Both eggplants and potatoes like to soak up olive oil, cream or whatever lovely fattening substance you care to add.  Here’s what Deborah Madison says about  eggplants, in her wonderful book, Vegetable Literacy:

“You can do hundreds of things with eggplants in the kitchen, and often in the company of tomatoes, which are flourishing in the garden at the same time.  Think of an eggplant flan with a tomato sauce, grilled eggplant rounds with a tomato salad, a tomato and eggplant gratin.  Eggplant can play a supporting role in a dish, as in ratatouille, or it can stand alone as a dip, a spread, or a side dish.  You can slice large, round eggplants, grill or broil the slices, then crown them with any number of toppings: a parsley-pine-nut salad or an herb salad, a tomato salsa, saffron-scented ricotta with salt-roasted tomatoes, tartar sauce with pomegranate seeds, a spicy peanut sauce.  The same slices can be rolled around a filling, used to make eggplant gratins, or layered in a pasta-free lasagna with ricotta and tomatoes.  Eggplant can be roasted or grilled until soft and the pulp mashed and used to make a smoky baba ghanoush.”

After a comment in last week’s newsletter, many of our members shared their eggplant ideas as well:

‘I love the eggplants so please keep them coming!! Two things I did this past week that may make some new converts: frying them up in Panko and unsweetened coconut flakes and dipping in sweet chili sauce to make something like coconut shrimp.  Or thinly slicing, sprinkling with salt and letting them sit, patting dry and layering with tomato sauce and mozzarella, then baking. Excellent over pasta or on a sandwich!’

“I love eggplant, and how I cook it is simple and involves no oil, labor, or clean up. I slice the eggplant lengthwise, put face down on a tray lined with parchment paper, and cook at 350º for 40 to 60 minutes depending on size. It’s done or near done when wrinkles appear on the skin. After cooking, I let the tray sit on the counter for a few minutes so the eggplant won’t stick to the parchment. Then I turn the eggplant over, scrape the innards away from the skin with a fork, and eat. It is delicious!”

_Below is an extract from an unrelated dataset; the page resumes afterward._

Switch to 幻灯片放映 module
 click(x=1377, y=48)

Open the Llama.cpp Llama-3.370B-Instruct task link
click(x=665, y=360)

“This is what we do: I slice them into round slices, about 3/8″ thickness, lay them on towel paper in separated layers, and leave them overnight for their moisture to drain. Then I fry them in olive oil (I use the light type) until they are soft. The fried slices are drained of excess oil on paper and served dressed with salt to taste and finely chopped garlic. We had them for lunch over cream cheese on Naan bread.”

Some of our members have Nightshade intolerance and are trying to avoid the entire family, thus the summer boxes aren’t working well for them.  We are sympathetic and sad about this — But luckily it seems that there are plenty of our members who are not Nightshade intolerant, on the contrary, we seem to have some true Nightshade lovers in our midst.

Blessings on your meals.

— Judith Redmond

Wendell has been a fixture of the Berkeley farmers markets for decades.  He cleans up the street after the market trucks have left and trades for flowers and food as payment.